(Stored data)
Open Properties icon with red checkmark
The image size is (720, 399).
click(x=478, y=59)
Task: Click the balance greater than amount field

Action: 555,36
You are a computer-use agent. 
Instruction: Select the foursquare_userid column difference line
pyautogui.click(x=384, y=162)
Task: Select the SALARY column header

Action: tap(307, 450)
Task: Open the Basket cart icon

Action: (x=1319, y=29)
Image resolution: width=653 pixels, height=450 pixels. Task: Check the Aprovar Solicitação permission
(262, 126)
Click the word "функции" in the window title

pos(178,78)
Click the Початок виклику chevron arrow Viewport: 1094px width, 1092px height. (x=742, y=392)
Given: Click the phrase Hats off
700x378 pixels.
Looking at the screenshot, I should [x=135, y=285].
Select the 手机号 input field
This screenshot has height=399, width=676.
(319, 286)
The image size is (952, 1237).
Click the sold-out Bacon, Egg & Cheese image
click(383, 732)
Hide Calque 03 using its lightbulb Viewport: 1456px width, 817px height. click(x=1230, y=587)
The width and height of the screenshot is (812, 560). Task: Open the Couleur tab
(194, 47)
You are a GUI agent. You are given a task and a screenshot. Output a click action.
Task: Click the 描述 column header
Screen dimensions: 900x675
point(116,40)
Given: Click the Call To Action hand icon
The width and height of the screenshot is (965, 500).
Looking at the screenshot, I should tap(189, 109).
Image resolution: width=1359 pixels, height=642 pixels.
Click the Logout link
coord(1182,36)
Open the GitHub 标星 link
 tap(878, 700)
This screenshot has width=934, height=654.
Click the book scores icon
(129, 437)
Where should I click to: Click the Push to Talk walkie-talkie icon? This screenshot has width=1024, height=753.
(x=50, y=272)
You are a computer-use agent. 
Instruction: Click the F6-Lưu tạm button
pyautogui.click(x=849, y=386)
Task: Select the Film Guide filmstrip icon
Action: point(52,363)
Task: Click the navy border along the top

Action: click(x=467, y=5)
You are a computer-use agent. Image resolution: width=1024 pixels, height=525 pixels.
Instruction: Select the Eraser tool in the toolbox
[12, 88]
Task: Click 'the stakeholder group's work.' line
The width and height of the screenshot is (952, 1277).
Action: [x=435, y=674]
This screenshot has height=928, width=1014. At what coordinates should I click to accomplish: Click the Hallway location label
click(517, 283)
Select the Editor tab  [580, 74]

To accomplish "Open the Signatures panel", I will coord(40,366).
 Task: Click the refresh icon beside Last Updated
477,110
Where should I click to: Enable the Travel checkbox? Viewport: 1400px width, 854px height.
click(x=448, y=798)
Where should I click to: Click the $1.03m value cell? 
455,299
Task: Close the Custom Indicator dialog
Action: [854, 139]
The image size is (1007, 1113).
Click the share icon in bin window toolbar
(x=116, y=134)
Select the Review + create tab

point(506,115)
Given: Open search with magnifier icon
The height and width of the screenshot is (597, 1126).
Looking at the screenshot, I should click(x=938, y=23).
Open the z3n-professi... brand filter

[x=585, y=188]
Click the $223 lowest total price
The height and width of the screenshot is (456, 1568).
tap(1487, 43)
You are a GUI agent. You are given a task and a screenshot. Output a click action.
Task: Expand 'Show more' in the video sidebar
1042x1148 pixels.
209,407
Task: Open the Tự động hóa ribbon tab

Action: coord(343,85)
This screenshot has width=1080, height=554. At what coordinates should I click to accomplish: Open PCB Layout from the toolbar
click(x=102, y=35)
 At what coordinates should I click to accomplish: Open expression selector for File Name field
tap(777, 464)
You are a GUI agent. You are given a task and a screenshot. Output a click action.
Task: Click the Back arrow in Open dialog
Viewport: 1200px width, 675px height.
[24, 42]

Exercise directions
What is asked for is an exact copy of the lines above from the one containing "Where should I click to: Click the Push" through the one containing "Given: Open search with magnifier icon", and only those.

Exercise solution
Where should I click to: Click the Push to Talk walkie-talkie icon? This screenshot has width=1024, height=753.
(x=50, y=272)
You are a computer-use agent. 
Instruction: Click the F6-Lưu tạm button
pyautogui.click(x=849, y=386)
Task: Select the Film Guide filmstrip icon
Action: point(52,363)
Task: Click the navy border along the top

Action: click(x=467, y=5)
You are a computer-use agent. Image resolution: width=1024 pixels, height=525 pixels.
Instruction: Select the Eraser tool in the toolbox
[12, 88]
Task: Click 'the stakeholder group's work.' line
The width and height of the screenshot is (952, 1277).
Action: [x=435, y=674]
This screenshot has height=928, width=1014. At what coordinates should I click to accomplish: Click the Hallway location label
click(517, 283)
Select the Editor tab  [580, 74]

To accomplish "Open the Signatures panel", I will coord(40,366).
 Task: Click the refresh icon beside Last Updated
477,110
Where should I click to: Enable the Travel checkbox? Viewport: 1400px width, 854px height.
click(x=448, y=798)
Where should I click to: Click the $1.03m value cell? 
455,299
Task: Close the Custom Indicator dialog
Action: [854, 139]
The image size is (1007, 1113).
Click the share icon in bin window toolbar
(x=116, y=134)
Select the Review + create tab

point(506,115)
Given: Open search with magnifier icon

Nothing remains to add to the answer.